Fresh doubts raised over US cargo screening

THERE is fresh doubt over whether the US Transportation Security Administration (TSA) and aviation industry will manage to meet the August deadline to screen all cargo on passenger jets.

The TSA admitted to a Congress sub-committee in March that there was no possibility of meeting the 100 per cent screening of all international cargo, but assured it that the target of screening all domestically sourced belly hold cargo would be achieved.

Speaking to Congress this week, John Sammon, TSA assistant administrator for transportation sector network management, said that the most likely date would now be 2013, but reaffirming the meeting of the August deadline.

However, government auditors are not so convinced.

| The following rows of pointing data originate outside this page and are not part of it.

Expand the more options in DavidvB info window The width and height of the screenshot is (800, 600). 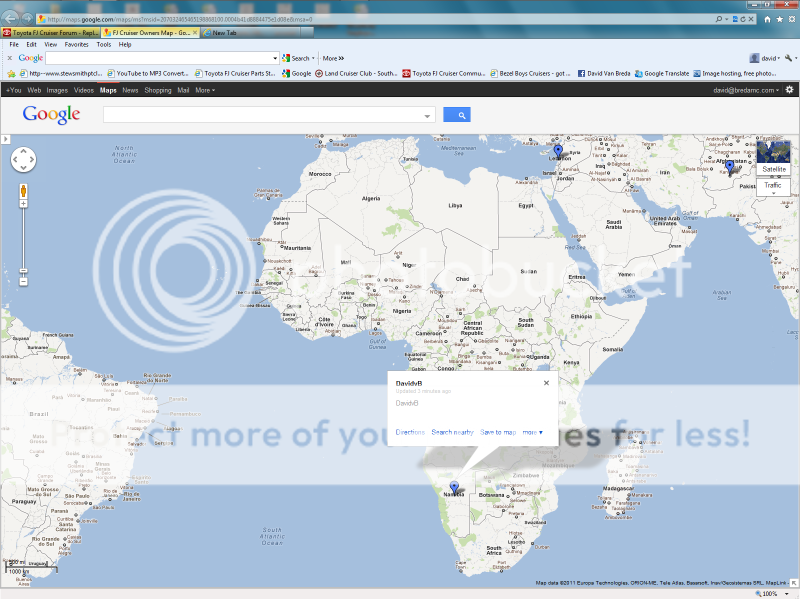tap(533, 432)
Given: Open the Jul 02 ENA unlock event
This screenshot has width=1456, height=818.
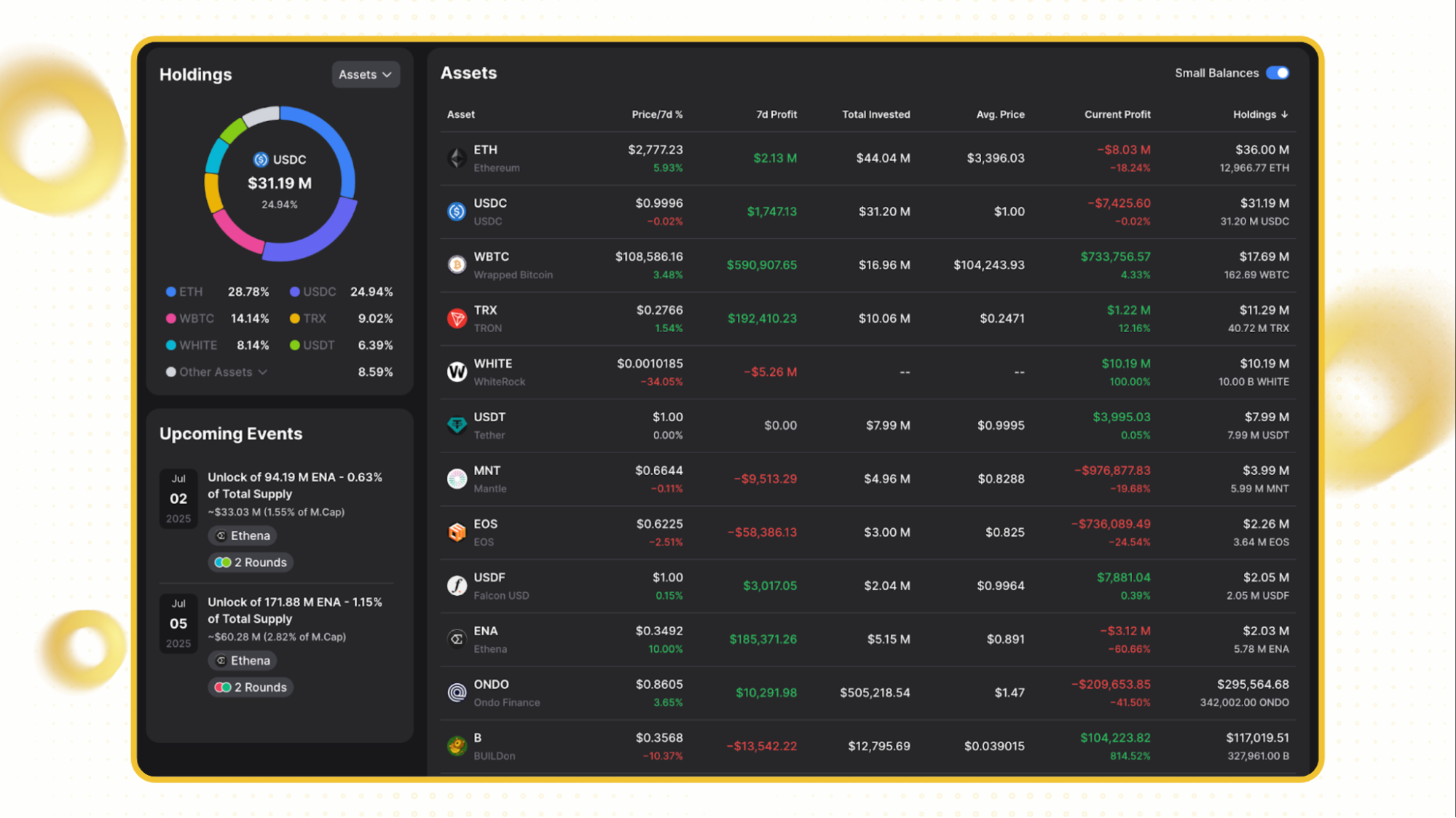Looking at the screenshot, I should pos(294,485).
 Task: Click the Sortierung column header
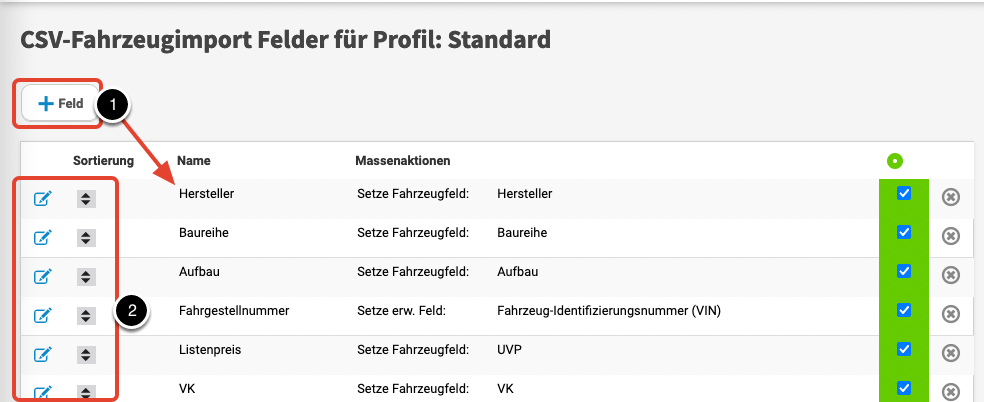tap(103, 160)
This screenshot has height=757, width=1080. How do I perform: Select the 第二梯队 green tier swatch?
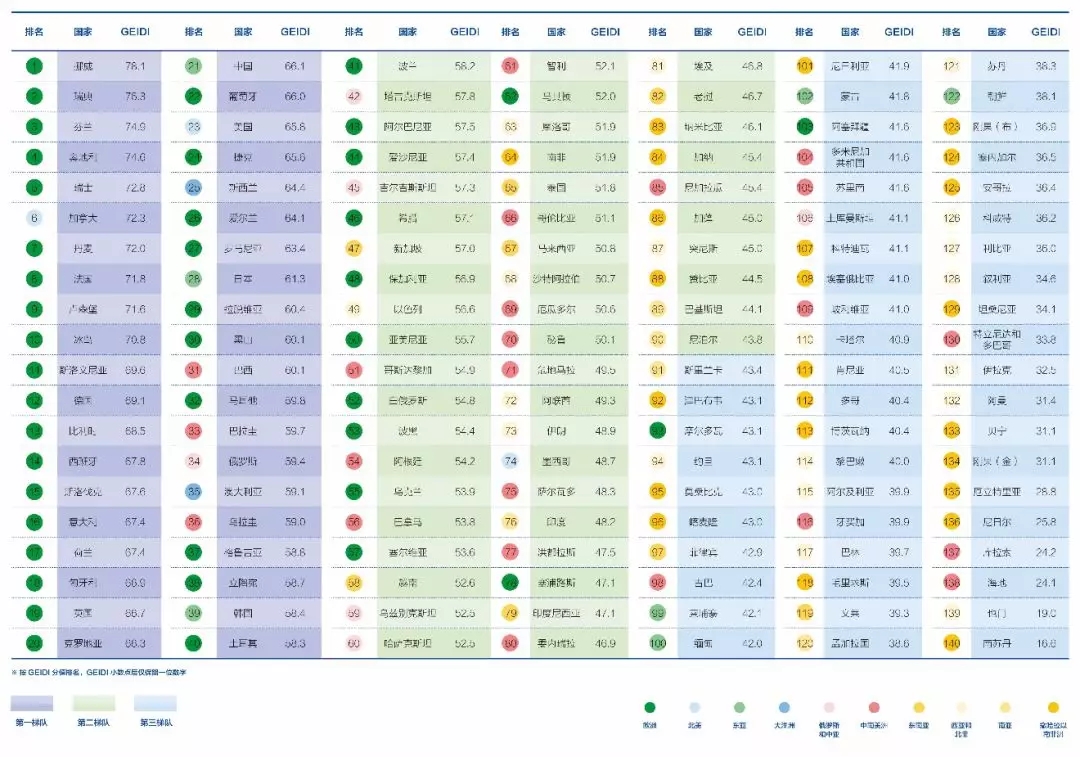coord(96,703)
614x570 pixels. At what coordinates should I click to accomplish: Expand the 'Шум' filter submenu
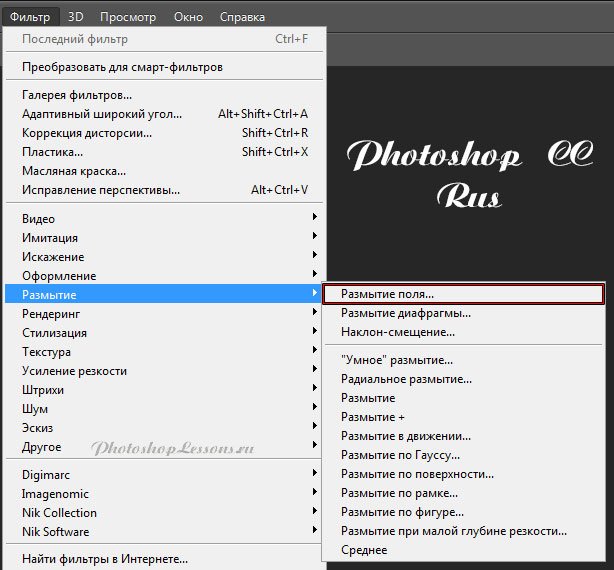[35, 409]
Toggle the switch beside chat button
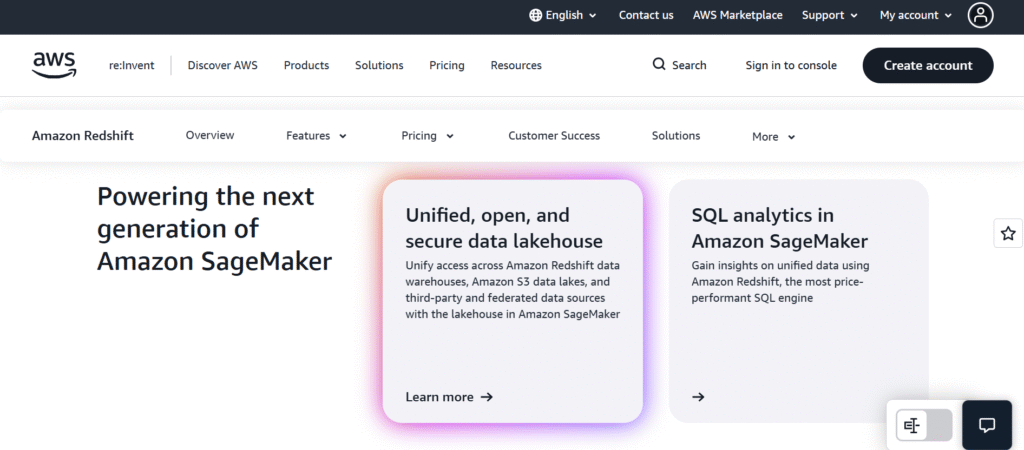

Investigators found that while the TSA had managed to increase some of its targets, there was still much room for improvement and also points of concern.

“TSA faces several challenges in developing and implementing a system to screen 100 per cent of domestic air cargo, and it is questionable, based on reported screening rates, whether 100 per cent of such cargo will be screened by August 2010 without impeding the flow of commerce,” auditors wrote in their report.

Areas of concern included: shipper participation in the voluntary screening program being lower than expected; not finishing a study to establish the numbers of inspectors needed; no approved technology to screen large pallets or containers of cargo; and not confirming that the data supplied by shippers involved in the programme is authentic.